- [Exercise instructions]: Copy every row below word for word, leaving out the pictures.

- [Extracted material]:
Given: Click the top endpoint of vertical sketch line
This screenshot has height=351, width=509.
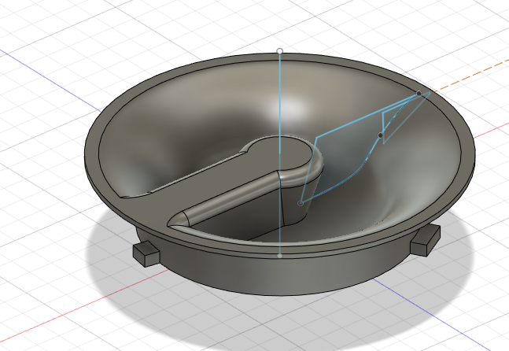Looking at the screenshot, I should [280, 51].
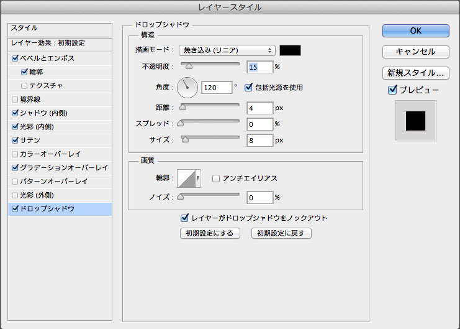The height and width of the screenshot is (329, 460).
Task: Click the angle dial control
Action: pos(187,88)
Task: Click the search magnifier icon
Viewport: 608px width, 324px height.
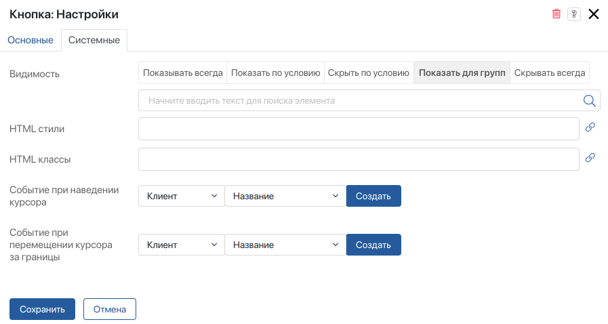Action: tap(590, 101)
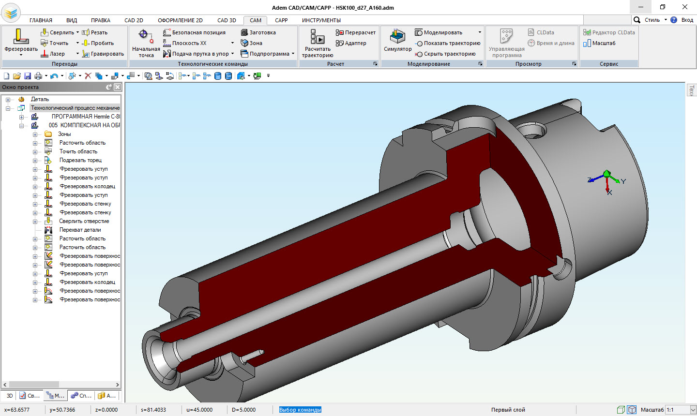Image resolution: width=697 pixels, height=416 pixels.
Task: Switch to the CAD 3D ribbon tab
Action: tap(227, 20)
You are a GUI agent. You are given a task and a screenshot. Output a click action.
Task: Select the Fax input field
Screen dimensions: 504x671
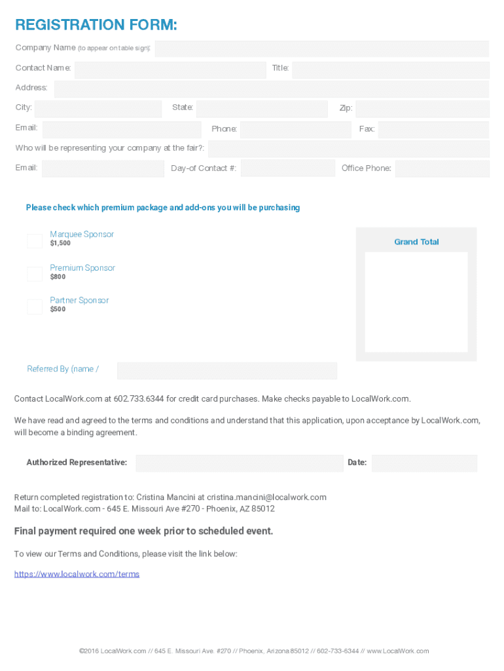pyautogui.click(x=433, y=130)
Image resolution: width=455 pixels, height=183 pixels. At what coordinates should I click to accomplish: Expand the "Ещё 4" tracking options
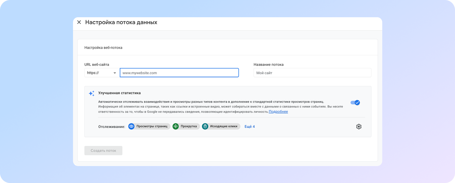point(249,126)
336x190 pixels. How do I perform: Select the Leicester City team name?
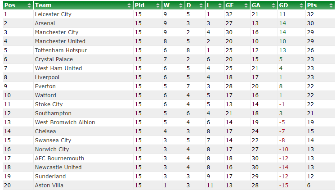click(53, 14)
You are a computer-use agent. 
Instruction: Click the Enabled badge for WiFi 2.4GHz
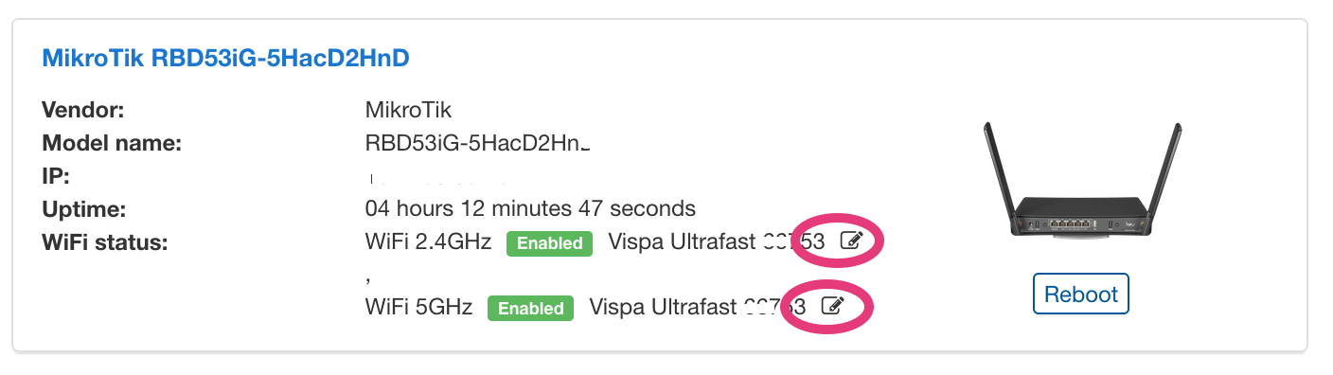549,243
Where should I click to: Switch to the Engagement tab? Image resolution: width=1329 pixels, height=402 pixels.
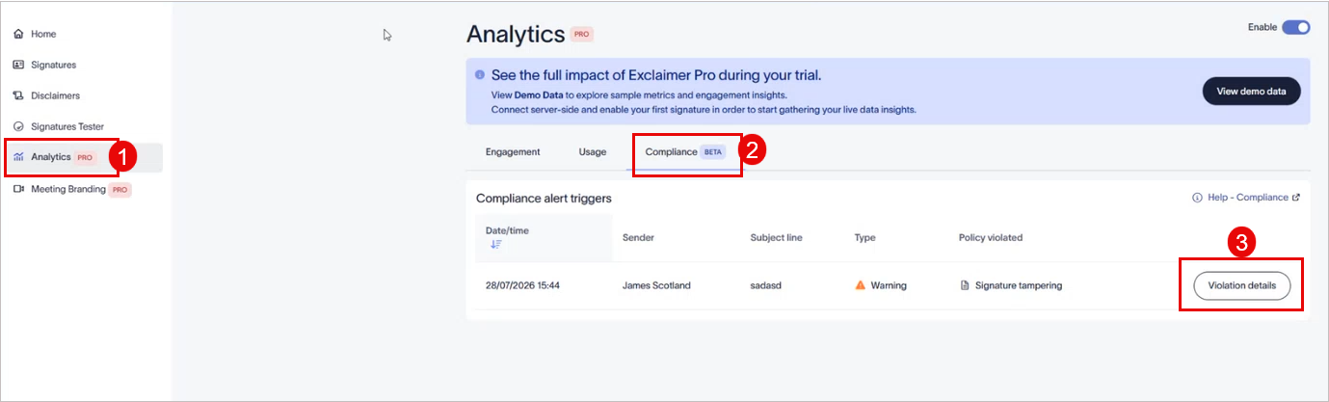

- [Task output]:
Given: Click the top endpoint of vertical sketch line
This screenshot has height=351, width=509.
Looking at the screenshot, I should [280, 51].
The height and width of the screenshot is (329, 460).
Task: Click the angle dial control
Action: pos(187,88)
Task: Click the search magnifier icon
Viewport: 608px width, 324px height.
Action: tap(590, 101)
Image resolution: width=697 pixels, height=416 pixels.
Task: Switch to the CAD 3D ribbon tab
Action: tap(227, 20)
You are a GUI agent. You are given a task and a screenshot. Output a click action.
Task: Select the Fax input field
Screen dimensions: 504x671
pyautogui.click(x=433, y=130)
Image resolution: width=455 pixels, height=183 pixels. At what coordinates should I click to accomplish: Expand the "Ещё 4" tracking options
point(249,126)
336x190 pixels. How do I perform: Select the Leicester City team name?
click(53, 14)
You are a computer-use agent. 
Instruction: Click the Enabled badge for WiFi 2.4GHz
549,243
Where should I click to: Switch to the Engagement tab? Image resolution: width=1329 pixels, height=402 pixels.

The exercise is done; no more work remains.